[GIVEN PROBLEM]
Could you write out the lines again, starting at the line that has "Describe the element at coordinates (953, 44)" and stopping after the one that has "coordinates (1117, 1491).", switching "Identify" to "Find" and keeping everything else the same?

[AVAILABLE RECORDS]
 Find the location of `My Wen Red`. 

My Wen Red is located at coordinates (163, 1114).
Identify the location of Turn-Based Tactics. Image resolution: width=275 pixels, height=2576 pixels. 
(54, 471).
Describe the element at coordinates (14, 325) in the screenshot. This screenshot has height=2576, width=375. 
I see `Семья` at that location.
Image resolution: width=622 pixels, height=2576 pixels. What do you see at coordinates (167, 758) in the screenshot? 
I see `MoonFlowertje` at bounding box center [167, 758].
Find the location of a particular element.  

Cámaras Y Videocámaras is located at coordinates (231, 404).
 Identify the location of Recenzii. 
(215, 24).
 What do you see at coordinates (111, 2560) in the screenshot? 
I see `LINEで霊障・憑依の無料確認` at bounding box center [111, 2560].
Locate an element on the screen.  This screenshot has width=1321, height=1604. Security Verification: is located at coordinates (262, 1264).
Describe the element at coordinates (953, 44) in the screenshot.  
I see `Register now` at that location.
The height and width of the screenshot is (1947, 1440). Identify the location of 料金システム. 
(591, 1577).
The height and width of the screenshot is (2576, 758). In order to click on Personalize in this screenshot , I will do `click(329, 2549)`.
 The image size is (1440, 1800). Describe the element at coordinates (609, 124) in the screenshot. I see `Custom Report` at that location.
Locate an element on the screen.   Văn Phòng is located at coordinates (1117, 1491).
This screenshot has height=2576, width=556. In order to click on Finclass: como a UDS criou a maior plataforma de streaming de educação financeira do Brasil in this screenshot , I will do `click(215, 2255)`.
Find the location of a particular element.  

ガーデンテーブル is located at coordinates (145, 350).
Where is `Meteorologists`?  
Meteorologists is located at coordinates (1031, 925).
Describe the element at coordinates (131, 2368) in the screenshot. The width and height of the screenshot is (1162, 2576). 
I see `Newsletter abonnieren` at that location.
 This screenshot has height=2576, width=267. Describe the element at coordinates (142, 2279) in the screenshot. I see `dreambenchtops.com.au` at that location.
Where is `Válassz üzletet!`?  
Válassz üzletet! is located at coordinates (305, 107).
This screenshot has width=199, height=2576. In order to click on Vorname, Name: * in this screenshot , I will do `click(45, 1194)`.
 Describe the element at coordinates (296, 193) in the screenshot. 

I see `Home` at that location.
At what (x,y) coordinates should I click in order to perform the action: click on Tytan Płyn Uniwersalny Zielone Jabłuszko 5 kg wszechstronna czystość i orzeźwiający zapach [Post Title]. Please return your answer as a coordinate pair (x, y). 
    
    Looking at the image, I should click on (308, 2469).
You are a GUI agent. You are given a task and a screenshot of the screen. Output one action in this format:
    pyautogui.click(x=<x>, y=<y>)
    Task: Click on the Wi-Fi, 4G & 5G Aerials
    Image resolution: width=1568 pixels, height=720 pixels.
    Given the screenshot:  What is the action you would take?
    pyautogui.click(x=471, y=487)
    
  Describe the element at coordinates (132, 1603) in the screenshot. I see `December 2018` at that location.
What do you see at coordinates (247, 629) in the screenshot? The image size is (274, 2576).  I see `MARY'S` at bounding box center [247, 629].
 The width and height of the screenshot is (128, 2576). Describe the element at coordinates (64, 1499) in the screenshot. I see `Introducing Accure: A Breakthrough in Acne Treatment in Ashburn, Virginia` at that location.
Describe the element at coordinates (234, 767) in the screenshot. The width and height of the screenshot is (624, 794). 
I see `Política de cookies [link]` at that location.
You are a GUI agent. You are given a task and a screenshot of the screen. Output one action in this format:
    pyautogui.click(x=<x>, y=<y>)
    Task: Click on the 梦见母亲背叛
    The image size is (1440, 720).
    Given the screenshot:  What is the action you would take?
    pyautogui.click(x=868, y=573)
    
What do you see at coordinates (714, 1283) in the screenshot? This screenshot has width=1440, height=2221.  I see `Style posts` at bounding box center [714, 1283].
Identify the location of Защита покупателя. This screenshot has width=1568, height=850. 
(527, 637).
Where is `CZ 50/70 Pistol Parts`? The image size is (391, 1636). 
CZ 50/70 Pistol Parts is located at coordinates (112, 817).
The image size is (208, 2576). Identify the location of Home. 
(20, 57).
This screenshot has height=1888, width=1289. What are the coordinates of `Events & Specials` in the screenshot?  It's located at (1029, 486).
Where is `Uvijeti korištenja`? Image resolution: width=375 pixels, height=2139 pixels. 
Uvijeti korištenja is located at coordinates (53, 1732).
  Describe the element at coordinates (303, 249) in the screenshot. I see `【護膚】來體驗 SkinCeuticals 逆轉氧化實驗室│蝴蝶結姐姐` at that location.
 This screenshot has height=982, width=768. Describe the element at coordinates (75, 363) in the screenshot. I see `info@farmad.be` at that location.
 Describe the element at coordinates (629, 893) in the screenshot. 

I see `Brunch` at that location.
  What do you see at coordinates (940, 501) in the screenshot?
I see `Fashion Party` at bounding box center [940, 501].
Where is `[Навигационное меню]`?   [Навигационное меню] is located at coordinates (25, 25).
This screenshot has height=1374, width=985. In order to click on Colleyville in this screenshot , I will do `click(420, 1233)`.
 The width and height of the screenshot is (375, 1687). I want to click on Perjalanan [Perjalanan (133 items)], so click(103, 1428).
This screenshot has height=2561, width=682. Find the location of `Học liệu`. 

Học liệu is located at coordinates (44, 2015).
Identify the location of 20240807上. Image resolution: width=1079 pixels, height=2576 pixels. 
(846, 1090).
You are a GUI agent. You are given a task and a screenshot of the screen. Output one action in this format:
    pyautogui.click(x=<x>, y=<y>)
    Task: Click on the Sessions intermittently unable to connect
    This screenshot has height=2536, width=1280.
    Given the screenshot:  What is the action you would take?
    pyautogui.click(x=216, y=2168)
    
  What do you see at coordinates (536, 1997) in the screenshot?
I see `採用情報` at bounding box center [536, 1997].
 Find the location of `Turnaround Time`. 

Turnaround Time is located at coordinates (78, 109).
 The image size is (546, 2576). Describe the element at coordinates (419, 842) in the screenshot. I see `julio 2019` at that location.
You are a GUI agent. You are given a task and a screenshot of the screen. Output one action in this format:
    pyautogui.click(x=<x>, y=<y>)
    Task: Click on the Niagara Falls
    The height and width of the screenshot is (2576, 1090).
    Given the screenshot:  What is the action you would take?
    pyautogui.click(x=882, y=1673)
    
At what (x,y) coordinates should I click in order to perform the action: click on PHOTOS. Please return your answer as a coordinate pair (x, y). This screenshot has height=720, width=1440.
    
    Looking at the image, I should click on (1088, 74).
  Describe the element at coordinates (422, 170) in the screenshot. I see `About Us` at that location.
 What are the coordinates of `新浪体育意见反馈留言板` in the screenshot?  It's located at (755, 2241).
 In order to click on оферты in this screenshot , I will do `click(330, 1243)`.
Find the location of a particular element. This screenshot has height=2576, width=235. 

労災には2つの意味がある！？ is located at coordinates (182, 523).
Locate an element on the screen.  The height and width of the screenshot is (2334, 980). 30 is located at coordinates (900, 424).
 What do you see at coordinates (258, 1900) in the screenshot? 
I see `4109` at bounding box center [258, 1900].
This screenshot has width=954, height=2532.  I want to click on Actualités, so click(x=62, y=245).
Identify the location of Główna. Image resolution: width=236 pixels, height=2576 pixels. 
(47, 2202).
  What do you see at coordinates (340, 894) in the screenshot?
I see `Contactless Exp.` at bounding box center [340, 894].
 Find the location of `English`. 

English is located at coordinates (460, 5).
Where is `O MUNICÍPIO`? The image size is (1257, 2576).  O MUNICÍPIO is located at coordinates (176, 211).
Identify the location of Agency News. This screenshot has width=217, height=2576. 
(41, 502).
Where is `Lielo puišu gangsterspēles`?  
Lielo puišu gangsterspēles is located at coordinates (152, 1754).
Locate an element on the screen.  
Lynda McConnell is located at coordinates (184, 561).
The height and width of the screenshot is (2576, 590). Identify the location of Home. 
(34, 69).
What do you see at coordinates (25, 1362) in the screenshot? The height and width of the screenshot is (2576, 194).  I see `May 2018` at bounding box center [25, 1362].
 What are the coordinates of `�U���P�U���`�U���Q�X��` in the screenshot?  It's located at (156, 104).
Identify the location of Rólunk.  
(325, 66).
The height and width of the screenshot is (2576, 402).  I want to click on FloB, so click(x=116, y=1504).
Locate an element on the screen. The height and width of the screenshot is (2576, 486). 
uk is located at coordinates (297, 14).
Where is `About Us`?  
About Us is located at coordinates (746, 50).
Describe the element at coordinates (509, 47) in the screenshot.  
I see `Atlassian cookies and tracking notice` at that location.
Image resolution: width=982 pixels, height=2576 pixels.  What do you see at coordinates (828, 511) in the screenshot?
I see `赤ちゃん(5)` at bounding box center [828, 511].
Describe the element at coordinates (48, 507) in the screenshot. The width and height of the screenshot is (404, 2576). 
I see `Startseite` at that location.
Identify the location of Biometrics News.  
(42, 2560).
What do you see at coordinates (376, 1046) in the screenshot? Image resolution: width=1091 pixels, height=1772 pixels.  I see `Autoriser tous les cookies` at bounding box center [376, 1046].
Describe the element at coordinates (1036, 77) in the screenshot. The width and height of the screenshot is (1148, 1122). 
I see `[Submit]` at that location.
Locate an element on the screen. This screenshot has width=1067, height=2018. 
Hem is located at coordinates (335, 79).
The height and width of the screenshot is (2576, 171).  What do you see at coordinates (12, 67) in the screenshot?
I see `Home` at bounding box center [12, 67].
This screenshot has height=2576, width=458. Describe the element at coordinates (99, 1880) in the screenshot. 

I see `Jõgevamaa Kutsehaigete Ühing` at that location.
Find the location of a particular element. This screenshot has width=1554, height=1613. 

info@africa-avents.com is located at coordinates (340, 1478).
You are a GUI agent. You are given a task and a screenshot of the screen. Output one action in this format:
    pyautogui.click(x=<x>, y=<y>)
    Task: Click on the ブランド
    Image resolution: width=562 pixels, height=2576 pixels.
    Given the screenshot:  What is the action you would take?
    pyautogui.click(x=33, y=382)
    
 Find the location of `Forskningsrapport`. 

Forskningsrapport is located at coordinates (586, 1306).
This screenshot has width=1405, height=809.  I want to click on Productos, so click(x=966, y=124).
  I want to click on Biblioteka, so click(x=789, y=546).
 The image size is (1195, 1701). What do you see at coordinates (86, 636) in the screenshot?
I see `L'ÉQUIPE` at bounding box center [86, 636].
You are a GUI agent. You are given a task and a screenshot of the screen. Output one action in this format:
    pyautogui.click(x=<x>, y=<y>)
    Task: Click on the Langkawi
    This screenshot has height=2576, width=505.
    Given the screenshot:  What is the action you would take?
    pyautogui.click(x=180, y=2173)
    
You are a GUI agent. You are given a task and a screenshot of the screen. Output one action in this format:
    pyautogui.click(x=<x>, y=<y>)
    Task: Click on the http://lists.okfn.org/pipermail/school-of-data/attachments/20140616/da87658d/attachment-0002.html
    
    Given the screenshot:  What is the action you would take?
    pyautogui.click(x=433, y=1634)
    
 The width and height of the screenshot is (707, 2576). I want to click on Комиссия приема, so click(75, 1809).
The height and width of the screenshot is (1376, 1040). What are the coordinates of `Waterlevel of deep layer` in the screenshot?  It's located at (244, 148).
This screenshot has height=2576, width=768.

[FULL ANSWER]
Describe the element at coordinates (953, 44) in the screenshot.  
I see `Register now` at that location.
The height and width of the screenshot is (1947, 1440). Find the location of 料金システム. 
(591, 1577).
The height and width of the screenshot is (2576, 758). In order to click on Personalize in this screenshot , I will do `click(329, 2549)`.
 The image size is (1440, 1800). Describe the element at coordinates (609, 124) in the screenshot. I see `Custom Report` at that location.
Locate an element on the screen.   Văn Phòng is located at coordinates (1117, 1491).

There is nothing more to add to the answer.